One of my many fascinating female friends has one. She knows how to operate it quite well, but I perform the maintenance on it. I would estimate that it has between 300 and 400 rounds through it, and it functions just fine. I cannot see any unsual wear patterns inside either.

I haven't been around to see every round fired through it, but I have yet to see a malfunction so far. I'm thinking about getting one myself, since it is a perfect size for concealed carry, and the price is certainly right.

PhilR.


----------



## Murdoch (Aug 20, 2007)

I've had no problems with mine. I have somewhere around 500-700 rounds through mine, with only 1 FTF, and that was in the first mag I ever shot out of it, and was most likely my fault (probably limp-wristed it).

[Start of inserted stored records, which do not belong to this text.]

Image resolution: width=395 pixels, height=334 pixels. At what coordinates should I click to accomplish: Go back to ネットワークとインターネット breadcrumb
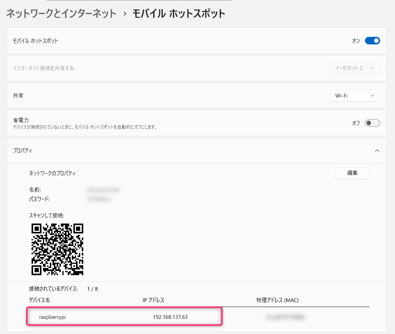coord(61,13)
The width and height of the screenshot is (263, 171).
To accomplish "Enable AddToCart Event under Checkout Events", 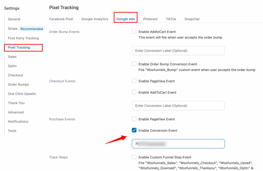I will coord(134,92).
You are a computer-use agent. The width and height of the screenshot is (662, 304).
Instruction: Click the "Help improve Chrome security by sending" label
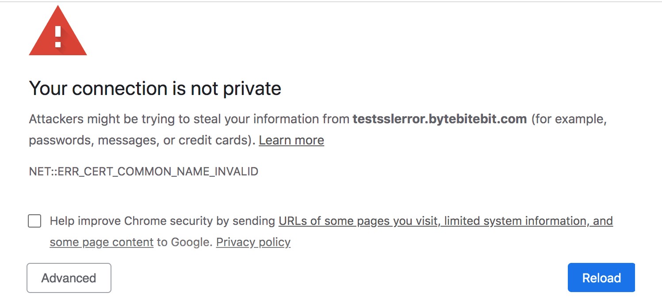point(162,221)
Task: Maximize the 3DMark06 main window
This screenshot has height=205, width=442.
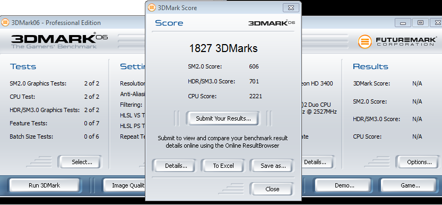Action: tap(420, 23)
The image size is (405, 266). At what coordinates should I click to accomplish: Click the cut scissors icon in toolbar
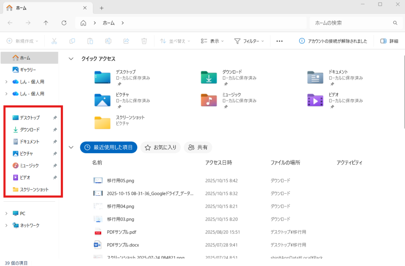tap(55, 41)
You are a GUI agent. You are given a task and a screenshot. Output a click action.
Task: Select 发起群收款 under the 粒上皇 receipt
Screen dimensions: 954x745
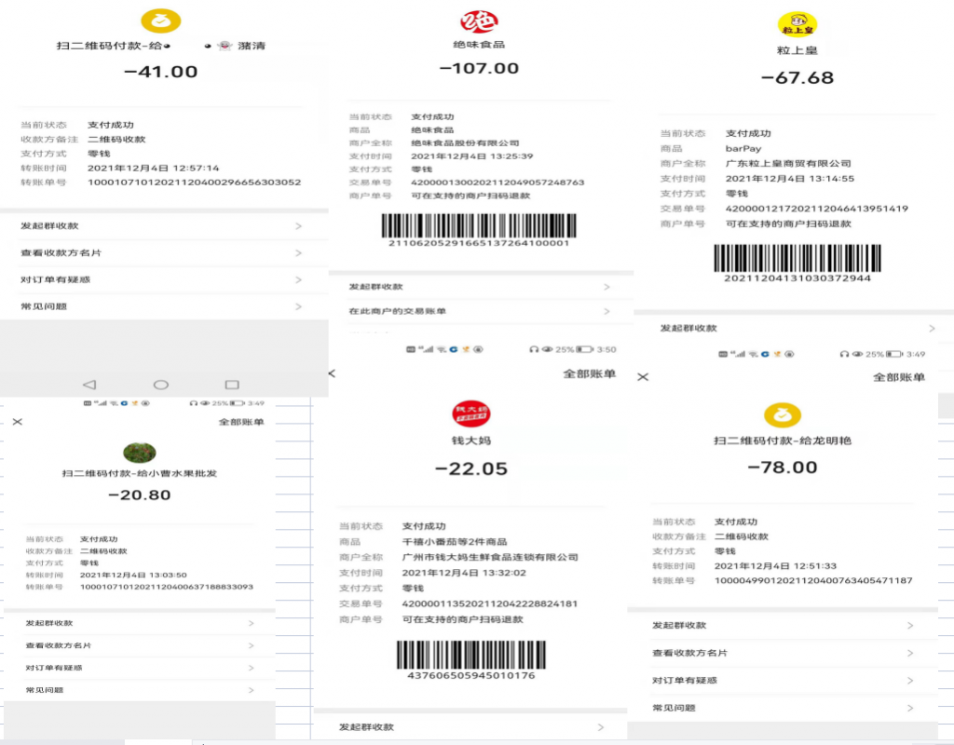pyautogui.click(x=688, y=329)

Great gun, and though I have not had to use their Customer Service, I hear it's great if you need it.


----------



## nelskc (Jan 15, 2008)

I have a P9 for almost 4 years now, have fired at least 2500 rounds through it, and have really had no problems with it. They are great guns, all though I have not touched mine in quite a few months due to a few newer guns. I would have bought a CW9 for sure if they had them available when I bought mine.


----------



## LoneWolf (Jan 2, 2007)

Found this posting the other day... http://www.thehighroad.org/showthread.php?p=4589299 .......... Must say it worries me.


----------



## Fenderman (Sep 10, 2008)

LoneWolf said:


> Found this posting the other day... http://www.thehighroad.org/showthread.php?p=4589299 .......... Must say it worries me.


I found that posting before i bought my CW9 couple weeks ago it worried me also but not enough to give a new CW9 a try.250rds later through my CW9 and shows no frame wear.And zero malfuntions through mine.Anyone can get a lemon.But if Kahr says thats normal wear that does bother me alot.Fortunately mine shows no signs of this so far and hopefully it won't.I would not let it stop you from getting a CW9 if this frame wear issue was a big problem i think we would have seen alot more postings about it.And i have not.My experience has been all positive so far with my CW9.


----------



## kcdano (Dec 13, 2007)

I have had my cw9 for awhile, maybe 400 500 rnd's down the pipe and ever thing is fine, i clean it every 100 rounds and have never seen any unusual wear. Great CCW. I would buy it.


----------



## LoneWolf (Jan 2, 2007)

Fenderman said:


> I found that posting before i bought my CW9 couple weeks ago it worried me also but not enough to give a new CW9 a try.250rds later through my CW9 and shows no frame wear.And zero malfuntions through mine.Anyone can get a lemon.But if Kahr says thats normal wear that does bother me alot.Fortunately mine shows no signs of this so far and hopefully it won't.I would not let it stop you from getting a CW9 if this frame wear issue was a big problem i think we would have seen alot more postings about it.And i have not.My experience has been all positive so far with my CW9.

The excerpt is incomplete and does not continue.